Convert all of the data below into a JSON array of strings with one string per line, omitting any blank lines.

* INPUT ROWS *
────

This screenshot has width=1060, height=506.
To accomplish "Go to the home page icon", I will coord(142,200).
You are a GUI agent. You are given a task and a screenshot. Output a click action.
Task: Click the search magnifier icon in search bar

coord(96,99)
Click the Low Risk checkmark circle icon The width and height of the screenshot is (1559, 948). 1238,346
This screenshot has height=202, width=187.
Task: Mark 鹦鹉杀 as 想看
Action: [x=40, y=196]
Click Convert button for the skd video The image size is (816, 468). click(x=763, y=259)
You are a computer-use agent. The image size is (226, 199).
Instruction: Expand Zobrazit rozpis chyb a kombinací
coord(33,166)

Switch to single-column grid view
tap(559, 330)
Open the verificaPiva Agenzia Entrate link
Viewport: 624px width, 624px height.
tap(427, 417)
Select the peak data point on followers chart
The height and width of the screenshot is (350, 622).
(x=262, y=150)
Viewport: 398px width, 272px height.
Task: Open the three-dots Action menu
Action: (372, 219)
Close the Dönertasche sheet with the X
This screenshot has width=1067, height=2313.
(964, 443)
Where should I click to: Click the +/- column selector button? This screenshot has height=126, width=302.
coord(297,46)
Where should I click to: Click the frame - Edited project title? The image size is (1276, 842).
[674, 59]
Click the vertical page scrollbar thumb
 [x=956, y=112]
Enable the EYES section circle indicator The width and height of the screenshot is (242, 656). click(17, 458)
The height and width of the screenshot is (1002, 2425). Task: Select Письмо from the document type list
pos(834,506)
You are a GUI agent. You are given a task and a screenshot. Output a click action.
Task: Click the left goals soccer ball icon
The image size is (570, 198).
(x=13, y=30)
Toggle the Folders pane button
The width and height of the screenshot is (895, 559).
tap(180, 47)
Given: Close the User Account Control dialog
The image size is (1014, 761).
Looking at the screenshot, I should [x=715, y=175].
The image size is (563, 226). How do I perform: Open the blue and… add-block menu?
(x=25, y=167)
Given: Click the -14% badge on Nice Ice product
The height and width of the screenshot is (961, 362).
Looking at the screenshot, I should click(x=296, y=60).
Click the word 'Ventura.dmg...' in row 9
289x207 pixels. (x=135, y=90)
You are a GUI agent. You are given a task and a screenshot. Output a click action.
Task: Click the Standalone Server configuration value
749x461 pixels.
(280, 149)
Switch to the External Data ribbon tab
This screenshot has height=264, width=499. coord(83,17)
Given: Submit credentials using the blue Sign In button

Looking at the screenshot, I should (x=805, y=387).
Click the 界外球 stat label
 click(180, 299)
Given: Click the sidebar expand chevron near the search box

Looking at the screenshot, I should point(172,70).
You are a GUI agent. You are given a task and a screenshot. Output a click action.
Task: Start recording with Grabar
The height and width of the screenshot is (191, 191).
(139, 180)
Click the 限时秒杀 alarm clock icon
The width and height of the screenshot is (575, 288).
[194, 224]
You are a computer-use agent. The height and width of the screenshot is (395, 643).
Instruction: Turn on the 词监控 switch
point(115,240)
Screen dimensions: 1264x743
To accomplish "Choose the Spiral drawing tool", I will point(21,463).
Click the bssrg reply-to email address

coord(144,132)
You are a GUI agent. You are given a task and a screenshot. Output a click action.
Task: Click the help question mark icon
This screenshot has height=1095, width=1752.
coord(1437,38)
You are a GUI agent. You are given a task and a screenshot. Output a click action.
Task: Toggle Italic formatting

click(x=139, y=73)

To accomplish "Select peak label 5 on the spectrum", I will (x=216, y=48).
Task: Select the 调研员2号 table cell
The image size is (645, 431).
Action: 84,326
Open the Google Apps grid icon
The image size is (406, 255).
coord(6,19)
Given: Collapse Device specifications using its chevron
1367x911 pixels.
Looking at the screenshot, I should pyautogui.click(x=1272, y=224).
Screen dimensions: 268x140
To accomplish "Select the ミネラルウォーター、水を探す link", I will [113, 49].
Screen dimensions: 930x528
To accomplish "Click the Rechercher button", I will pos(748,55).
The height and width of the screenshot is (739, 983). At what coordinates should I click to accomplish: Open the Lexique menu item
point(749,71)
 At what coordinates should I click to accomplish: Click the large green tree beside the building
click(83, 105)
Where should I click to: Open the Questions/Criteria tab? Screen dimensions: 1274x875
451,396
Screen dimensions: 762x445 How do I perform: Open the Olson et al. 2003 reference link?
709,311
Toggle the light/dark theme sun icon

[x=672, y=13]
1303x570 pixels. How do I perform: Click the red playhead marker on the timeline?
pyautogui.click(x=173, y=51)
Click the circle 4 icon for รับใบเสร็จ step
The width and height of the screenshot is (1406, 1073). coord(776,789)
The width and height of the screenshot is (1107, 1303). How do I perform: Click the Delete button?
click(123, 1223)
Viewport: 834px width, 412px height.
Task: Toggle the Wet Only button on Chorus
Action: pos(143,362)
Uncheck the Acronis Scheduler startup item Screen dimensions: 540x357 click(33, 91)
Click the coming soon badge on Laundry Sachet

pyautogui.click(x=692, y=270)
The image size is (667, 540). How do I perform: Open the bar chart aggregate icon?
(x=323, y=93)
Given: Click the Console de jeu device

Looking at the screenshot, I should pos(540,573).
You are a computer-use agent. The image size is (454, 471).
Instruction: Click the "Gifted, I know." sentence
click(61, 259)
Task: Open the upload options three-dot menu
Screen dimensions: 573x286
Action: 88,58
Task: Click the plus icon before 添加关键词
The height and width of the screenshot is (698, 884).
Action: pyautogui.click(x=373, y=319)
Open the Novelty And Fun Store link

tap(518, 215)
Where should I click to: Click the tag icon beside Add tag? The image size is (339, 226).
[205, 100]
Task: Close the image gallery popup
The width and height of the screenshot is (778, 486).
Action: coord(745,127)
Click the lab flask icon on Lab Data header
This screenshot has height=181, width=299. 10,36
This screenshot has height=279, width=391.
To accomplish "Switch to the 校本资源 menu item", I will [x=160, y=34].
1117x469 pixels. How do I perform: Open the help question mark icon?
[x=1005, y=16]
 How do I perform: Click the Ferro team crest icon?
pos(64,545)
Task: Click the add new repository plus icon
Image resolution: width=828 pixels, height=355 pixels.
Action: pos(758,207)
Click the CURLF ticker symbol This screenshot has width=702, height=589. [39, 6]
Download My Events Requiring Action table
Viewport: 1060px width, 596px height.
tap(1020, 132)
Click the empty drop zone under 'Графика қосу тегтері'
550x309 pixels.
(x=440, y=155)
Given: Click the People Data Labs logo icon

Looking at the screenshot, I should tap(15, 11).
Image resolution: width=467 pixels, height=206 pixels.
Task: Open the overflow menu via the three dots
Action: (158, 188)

────

* PROBLEM SOLUTION *
[
  "This screenshot has width=1060, height=506.",
  "To accomplish \"Go to the home page icon\", I will coord(142,200).",
  "You are a GUI agent. You are given a task and a screenshot. Output a click action.",
  "Task: Click the search magnifier icon in search bar",
  "coord(96,99)",
  "Click the Low Risk checkmark circle icon The width and height of the screenshot is (1559, 948). 1238,346",
  "This screenshot has height=202, width=187.",
  "Task: Mark 鹦鹉杀 as 想看",
  "Action: [x=40, y=196]",
  "Click Convert button for the skd video The image size is (816, 468). click(x=763, y=259)",
  "You are a computer-use agent. The image size is (226, 199).",
  "Instruction: Expand Zobrazit rozpis chyb a kombinací",
  "coord(33,166)",
  "Switch to single-column grid view",
  "tap(559, 330)",
  "Open the verificaPiva Agenzia Entrate link",
  "Viewport: 624px width, 624px height.",
  "tap(427, 417)",
  "Select the peak data point on followers chart",
  "The height and width of the screenshot is (350, 622).",
  "(x=262, y=150)",
  "Viewport: 398px width, 272px height.",
  "Task: Open the three-dots Action menu",
  "Action: (372, 219)",
  "Close the Dönertasche sheet with the X",
  "This screenshot has width=1067, height=2313.",
  "(964, 443)",
  "Where should I click to: Click the +/- column selector button? This screenshot has height=126, width=302.",
  "coord(297,46)",
  "Where should I click to: Click the frame - Edited project title? The image size is (1276, 842).",
  "[674, 59]",
  "Click the vertical page scrollbar thumb",
  " [x=956, y=112]",
  "Enable the EYES section circle indicator The width and height of the screenshot is (242, 656). click(17, 458)",
  "The height and width of the screenshot is (1002, 2425). Task: Select Письмо from the document type list",
  "pos(834,506)",
  "You are a GUI agent. You are given a task and a screenshot. Output a click action.",
  "Task: Click the left goals soccer ball icon",
  "The image size is (570, 198).",
  "(x=13, y=30)",
  "Toggle the Folders pane button",
  "The width and height of the screenshot is (895, 559).",
  "tap(180, 47)",
  "Given: Close the User Account Control dialog",
  "The image size is (1014, 761).",
  "Looking at the screenshot, I should [x=715, y=175].",
  "The image size is (563, 226). How do I perform: Open the blue and… add-block menu?",
  "(x=25, y=167)",
  "Given: Click the -14% badge on Nice Ice product",
  "The height and width of the screenshot is (961, 362).",
  "Looking at the screenshot, I should click(x=296, y=60).",
  "Click the word 'Ventura.dmg...' in row 9",
  "289x207 pixels. (x=135, y=90)",
  "You are a GUI agent. You are given a task and a screenshot. Output a click action.",
  "Task: Click the Standalone Server configuration value",
  "749x461 pixels.",
  "(280, 149)",
  "Switch to the External Data ribbon tab",
  "This screenshot has height=264, width=499. coord(83,17)",
  "Given: Submit credentials using the blue Sign In button",
  "Looking at the screenshot, I should (x=805, y=387).",
  "Click the 界外球 stat label",
  " click(180, 299)",
  "Given: Click the sidebar expand chevron near the search box",
  "Looking at the screenshot, I should point(172,70).",
  "You are a GUI agent. You are given a task and a screenshot. Output a click action.",
  "Task: Start recording with Grabar",
  "The height and width of the screenshot is (191, 191).",
  "(139, 180)",
  "Click the 限时秒杀 alarm clock icon",
  "The width and height of the screenshot is (575, 288).",
  "[194, 224]",
  "You are a computer-use agent. The height and width of the screenshot is (395, 643).",
  "Instruction: Turn on the 词监控 switch",
  "point(115,240)",
  "Screen dimensions: 1264x743",
  "To accomplish \"Choose the Spiral drawing tool\", I will point(21,463).",
  "Click the bssrg reply-to email address",
  "coord(144,132)",
  "You are a GUI agent. You are given a task and a screenshot. Output a click action.",
  "Task: Click the help question mark icon",
  "This screenshot has height=1095, width=1752.",
  "coord(1437,38)",
  "You are a GUI agent. You are given a task and a screenshot. Output a click action.",
  "Task: Toggle Italic formatting",
  "click(x=139, y=73)",
  "To accomplish \"Select peak label 5 on the spectrum\", I will (x=216, y=48).",
  "Task: Select the 调研员2号 table cell",
  "The image size is (645, 431).",
  "Action: 84,326",
  "Open the Google Apps grid icon",
  "The image size is (406, 255).",
  "coord(6,19)",
  "Given: Collapse Device specifications using its chevron",
  "1367x911 pixels.",
  "Looking at the screenshot, I should pyautogui.click(x=1272, y=224).",
  "Screen dimensions: 268x140",
  "To accomplish \"Select the ミネラルウォーター、水を探す link\", I will [113, 49].",
  "Screen dimensions: 930x528",
  "To accomplish \"Click the Rechercher button\", I will pos(748,55).",
  "The height and width of the screenshot is (739, 983). At what coordinates should I click to accomplish: Open the Lexique menu item",
  "point(749,71)",
  " At what coordinates should I click to accomplish: Click the large green tree beside the building",
  "click(83, 105)",
  "Where should I click to: Open the Questions/Criteria tab? Screen dimensions: 1274x875",
  "451,396",
  "Screen dimensions: 762x445 How do I perform: Open the Olson et al. 2003 reference link?",
  "709,311",
  "Toggle the light/dark theme sun icon",
  "[x=672, y=13]",
  "1303x570 pixels. How do I perform: Click the red playhead marker on the timeline?",
  "pyautogui.click(x=173, y=51)",
  "Click the circle 4 icon for รับใบเสร็จ step",
  "The width and height of the screenshot is (1406, 1073). coord(776,789)",
  "The width and height of the screenshot is (1107, 1303). How do I perform: Click the Delete button?",
  "click(123, 1223)",
  "Viewport: 834px width, 412px height.",
  "Task: Toggle the Wet Only button on Chorus",
  "Action: pos(143,362)",
  "Uncheck the Acronis Scheduler startup item Screen dimensions: 540x357 click(33, 91)",
  "Click the coming soon badge on Laundry Sachet",
  "pyautogui.click(x=692, y=270)",
  "The image size is (667, 540). How do I perform: Open the bar chart aggregate icon?",
  "(x=323, y=93)",
  "Given: Click the Console de jeu device",
  "Looking at the screenshot, I should pos(540,573).",
  "You are a computer-use agent. The image size is (454, 471).",
  "Instruction: Click the \"Gifted, I know.\" sentence",
  "click(61, 259)",
  "Task: Open the upload options three-dot menu",
  "Screen dimensions: 573x286",
  "Action: 88,58",
  "Task: Click the plus icon before 添加关键词",
  "The height and width of the screenshot is (698, 884).",
  "Action: pyautogui.click(x=373, y=319)",
  "Open the Novelty And Fun Store link",
  "tap(518, 215)",
  "Where should I click to: Click the tag icon beside Add tag? The image size is (339, 226).",
  "[205, 100]",
  "Task: Close the image gallery popup",
  "The width and height of the screenshot is (778, 486).",
  "Action: coord(745,127)",
  "Click the lab flask icon on Lab Data header",
  "This screenshot has height=181, width=299. 10,36",
  "This screenshot has height=279, width=391.",
  "To accomplish \"Switch to the 校本资源 menu item\", I will [x=160, y=34].",
  "1117x469 pixels. How do I perform: Open the help question mark icon?",
  "[x=1005, y=16]",
  " How do I perform: Click the Ferro team crest icon?",
  "pos(64,545)",
  "Task: Click the add new repository plus icon",
  "Image resolution: width=828 pixels, height=355 pixels.",
  "Action: pos(758,207)",
  "Click the CURLF ticker symbol This screenshot has width=702, height=589. [39, 6]",
  "Download My Events Requiring Action table",
  "Viewport: 1060px width, 596px height.",
  "tap(1020, 132)",
  "Click the empty drop zone under 'Графика қосу тегтері'",
  "550x309 pixels.",
  "(x=440, y=155)",
  "Given: Click the People Data Labs logo icon",
  "Looking at the screenshot, I should tap(15, 11).",
  "Image resolution: width=467 pixels, height=206 pixels.",
  "Task: Open the overflow menu via the three dots",
  "Action: (158, 188)"
]